* [Record excerpts]
##########

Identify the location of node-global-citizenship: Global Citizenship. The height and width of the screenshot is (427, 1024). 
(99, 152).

##########

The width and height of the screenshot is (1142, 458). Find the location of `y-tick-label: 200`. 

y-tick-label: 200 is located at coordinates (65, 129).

##########

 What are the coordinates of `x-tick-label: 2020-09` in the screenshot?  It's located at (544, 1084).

##########

* [Task objective] Copy the data beginning at the line that contains "The width and" and ending after the line that contains "y-tick-label: 200 is". Replace "Find" with "Locate" and leave everything else unchanged.

* [Result below]
The width and height of the screenshot is (1142, 458). Locate the location of `y-tick-label: 200`. 

y-tick-label: 200 is located at coordinates (65, 129).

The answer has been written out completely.